TASK INSTRUCTIONS:
[a] Decide whether each statement agrees with the review of Days of Rage, answering yes or no and quoting the words of the review that settle it: (i) the radical groups carried out 1,900 bombings in 1972 alone; (ii) Congress banned wiretapping in 1968; (iii) most of the activists were caught by local police or the FBI.
[b] Resume the review of Days of Rage after its last sentence and keep writing.

─── GIVEN TEXT

Burrough characterizes these groups' headline-making behavior as "revolutionary violence," but they bore more real-world resemblance to crude terrorists and petty criminals. Their operations were uncoordinated, they lacked (and did not seek) broad support even within the radical political community, and, accordingly, they failed to seriously challenge established political and economic institutions. Yet despite their illegal actions, these activists for the most part escaped apprehension, whether by local police or the FBI. This is a striking failure, given the costs of their misdeeds: 23 people killed, 169 people wounded, more than a million dollars in property damage, more than a million dollars stolen.
Burrough's book is a riveting read, recapturing the senseless violence and perversity of the era. But it is of limited value to an understanding of the politics of the 1970s. Days of Rage has plenty of details about the activists' drug use, their sexual promiscuity, their extensive use of bombings (1,900 in 1972 alone), and their indifference to the consequences of violence for the broader radical movement. But the author is not well-informed on FBI operations, and his account says nothing about the paradoxical impact these radical activists had on the nation's political institutions.
So let's put this story in a broader context. In the 1940s, '50s, and '60s, the Cold War produced a militantly anti-Communist politics that equated dissent with disloyalty. That in turn led to an expansion of presidential power and the FBI's surveillance authority. By contrast, the terrorism of the '70s did not give rise to a more repressive politics, to the expansion of the FBI's surveillance powers, or to an increase in presidential power, despite the bureau's failure to apprehend the people responsible for the violence. To the contrary, the 1970s witnessed an unprecedented reassessment of the role and authority of both the presidency and the FBI. One catalyst to these developments was the Nixon administration's reaction to the radicals' activities.
A review of FBI wiretapping authority highlights this reassessment. When Congress enacted legislation in 1934 regulating the communications industry, it adopted a section banning wiretapping. In rulings released in 1937 and 1939, the Supreme Court held first that this ban applied to federal agents and then that any indictment based on information derived from wiretaps would have to be dismissed.
Despite that ban and those rulings, President Franklin Roosevelt in 1940 secretly authorized FBI wiretaps during "national defense" investigations. (This was ostensibly intended to enable the FBI to anticipate and thus avert planned espionage or sabotage operations, but not to assist in the prosecution of spies and saboteurs.) Influenced by the security concerns of the Cold War era, Congress rescinded its ban in 1968. The new law required any proposed wiretap to be approved by a court in advance, but it also undercut the court's oversight role by stipulating that the warrant requirement shall not "limit the constitutional powers of the President to take such measures as he deems necessary to protect the Nation against actual or potential attacks or other violent acts of a foreign power, to obtain foreign intelligence deemed essential to the security of the United States, or to protect the United States against the overthrow of the Government by force or other unlawful measures, or against any other clear and present danger to the structure or existence of the Government."

──────
─── INFORMATION SHOWN

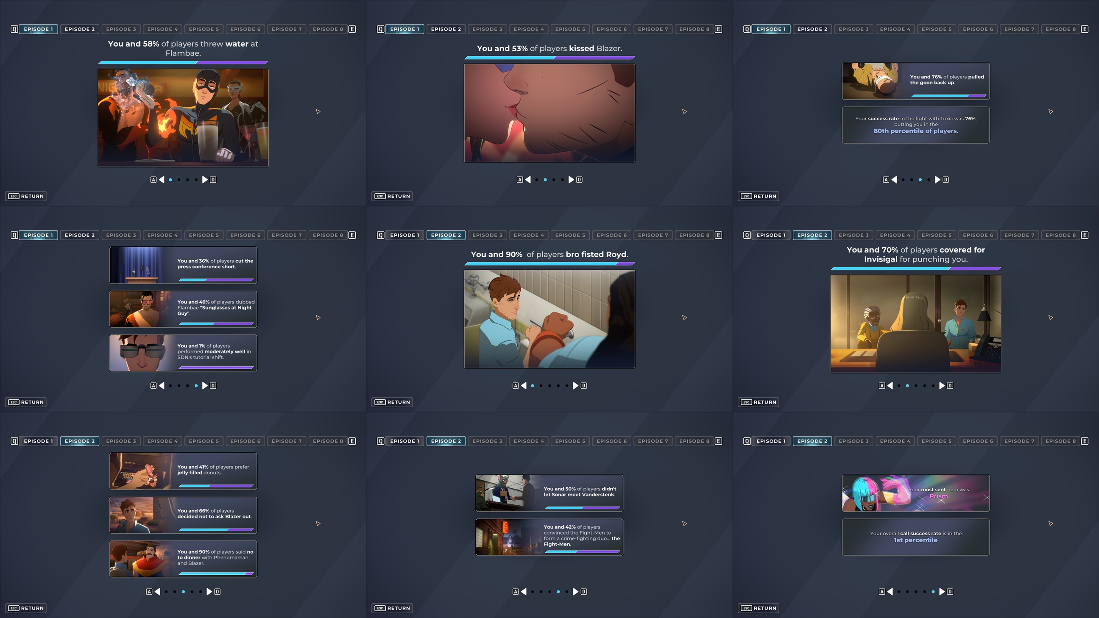Select 'decided not to ask Blazer out' card

point(183,515)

──────

TASK RESULTS:
[a]
(i) Yes: "their extensive use of bombings (1,900 in 1972 alone)"
(ii) No: "Congress rescinded its ban in 1968."
(iii) No: "these activists for the most part escaped apprehension, whether by local police or the FBI."

[b]
When Richard Nixon became president in 1969, he interpreted that broad language as affirming his absolute power to authorize FBI wiretapping during an investigation of radical activists. The Supreme Court would reject this claim in 1972, at least as far as "domestic security" investigations were concerned. And in 1978, Congress would pass a law requiring officials to file affidavits with a special court affirming that a proposed surveillance subject was either in contact with a "foreign power," an "agent of a foreign power," or "an entity directed and controlled by a foreign government." But for now all that lay in the future.
Nixon's willingness to employ illegal investigative techniques was not confined to wiretapping. In 1970, frustrated by the FBI's inability to apprehend the underground activists and to document their suspected links with foreign Communist officials, the president appointed a special task force composed of the heads of four U.S. intelligence agencies—the FBI, the CIA, the National Security Agency, and the Defense Intelligence Agency. This group in turn recommended that the president authorize a series of techniques it acknowledged were illegal: break-ins, mail openings, interception of international communications, and the expanded use of wiretaps and bugs.
Recognizing the legal problems with the proposals and interested in ensuring deniability, Nixon rejected the task force's recommendation that he issue an executive order explicitly authorizing such uses. Instead, an authorization memorandum was issued under the name of Tom Charles Huston, the aide who had served as the White House's liaison to the task force. The memo thus became known as the Huston Plan.
A principal purpose underpinning the task force's recommendations had been to rescind orders that FBI Director J. Edgar Hoover had imposed in the mid-1960s. Hoover's orders banned practices that the FBI had employed since the 1940s (break-ins, mail opening) and limited the use of wiretaps and bugs. Hoover believed such techniques were now too risky politically, given the possibility of exposure and the more skeptical political climate of the 1960s. The director had pointedly objected to the task force's recommendations prior to their formal submission for Nixon's consideration.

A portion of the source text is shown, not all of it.